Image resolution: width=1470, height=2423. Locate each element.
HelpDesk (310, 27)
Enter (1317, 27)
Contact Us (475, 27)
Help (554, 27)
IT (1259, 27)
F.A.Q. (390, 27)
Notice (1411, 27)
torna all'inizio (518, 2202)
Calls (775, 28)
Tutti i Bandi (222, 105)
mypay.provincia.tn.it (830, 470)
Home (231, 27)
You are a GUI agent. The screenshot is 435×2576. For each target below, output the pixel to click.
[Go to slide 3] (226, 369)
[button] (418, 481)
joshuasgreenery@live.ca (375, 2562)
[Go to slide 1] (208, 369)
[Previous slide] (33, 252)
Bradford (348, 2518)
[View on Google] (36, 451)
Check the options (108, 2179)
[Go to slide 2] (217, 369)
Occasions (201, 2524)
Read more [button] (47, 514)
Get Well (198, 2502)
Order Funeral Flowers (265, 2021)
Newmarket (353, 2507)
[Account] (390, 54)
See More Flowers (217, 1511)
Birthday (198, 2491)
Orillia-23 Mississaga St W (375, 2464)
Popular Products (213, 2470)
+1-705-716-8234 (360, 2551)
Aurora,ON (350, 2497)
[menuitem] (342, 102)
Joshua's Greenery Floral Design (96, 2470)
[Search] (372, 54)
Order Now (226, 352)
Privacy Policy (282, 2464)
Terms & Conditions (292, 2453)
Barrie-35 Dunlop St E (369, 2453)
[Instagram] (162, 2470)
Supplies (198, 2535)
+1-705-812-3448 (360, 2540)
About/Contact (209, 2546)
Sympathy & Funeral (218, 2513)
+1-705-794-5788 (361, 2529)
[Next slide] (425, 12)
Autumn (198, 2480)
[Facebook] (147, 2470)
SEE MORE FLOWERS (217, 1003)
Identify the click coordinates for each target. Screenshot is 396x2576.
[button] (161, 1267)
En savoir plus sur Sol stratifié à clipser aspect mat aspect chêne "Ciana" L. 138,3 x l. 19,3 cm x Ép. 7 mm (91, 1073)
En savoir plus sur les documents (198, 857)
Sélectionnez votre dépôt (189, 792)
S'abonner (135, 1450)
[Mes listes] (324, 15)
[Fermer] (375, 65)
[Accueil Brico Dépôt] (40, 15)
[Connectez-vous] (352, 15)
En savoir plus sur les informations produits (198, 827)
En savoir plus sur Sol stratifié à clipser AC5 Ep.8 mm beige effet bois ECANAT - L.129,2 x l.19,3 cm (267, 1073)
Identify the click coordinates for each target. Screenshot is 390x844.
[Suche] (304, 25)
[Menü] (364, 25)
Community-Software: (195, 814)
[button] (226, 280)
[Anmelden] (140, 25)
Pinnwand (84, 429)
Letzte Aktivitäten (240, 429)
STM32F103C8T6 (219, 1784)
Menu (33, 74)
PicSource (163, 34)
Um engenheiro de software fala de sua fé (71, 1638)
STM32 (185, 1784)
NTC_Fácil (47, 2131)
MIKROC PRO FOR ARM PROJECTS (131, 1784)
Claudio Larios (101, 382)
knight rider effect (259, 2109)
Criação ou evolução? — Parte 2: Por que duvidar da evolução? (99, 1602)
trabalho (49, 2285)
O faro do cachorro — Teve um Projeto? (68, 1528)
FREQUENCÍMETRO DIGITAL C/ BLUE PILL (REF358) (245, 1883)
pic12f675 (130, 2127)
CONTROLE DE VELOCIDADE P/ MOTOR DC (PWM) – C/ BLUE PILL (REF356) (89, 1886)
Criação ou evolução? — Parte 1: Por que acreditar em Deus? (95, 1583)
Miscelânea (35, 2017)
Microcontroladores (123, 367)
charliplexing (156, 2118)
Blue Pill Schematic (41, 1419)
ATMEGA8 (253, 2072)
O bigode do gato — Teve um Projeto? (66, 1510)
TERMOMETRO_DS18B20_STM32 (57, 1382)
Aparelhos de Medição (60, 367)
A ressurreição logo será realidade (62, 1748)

How to complete this task >>
After locating the line with "Tutti i Bandi (222, 105)" in the material above, return it and each line after it exactly, ending at the line with "[Go to slide 1] (208, 369)".

Solution to this task >>
Tutti i Bandi (222, 105)
mypay.provincia.tn.it (830, 470)
Home (231, 27)
You are a GUI agent. The screenshot is 435×2576. For each target below, output the pixel to click.
[Go to slide 3] (226, 369)
[button] (418, 481)
joshuasgreenery@live.ca (375, 2562)
[Go to slide 1] (208, 369)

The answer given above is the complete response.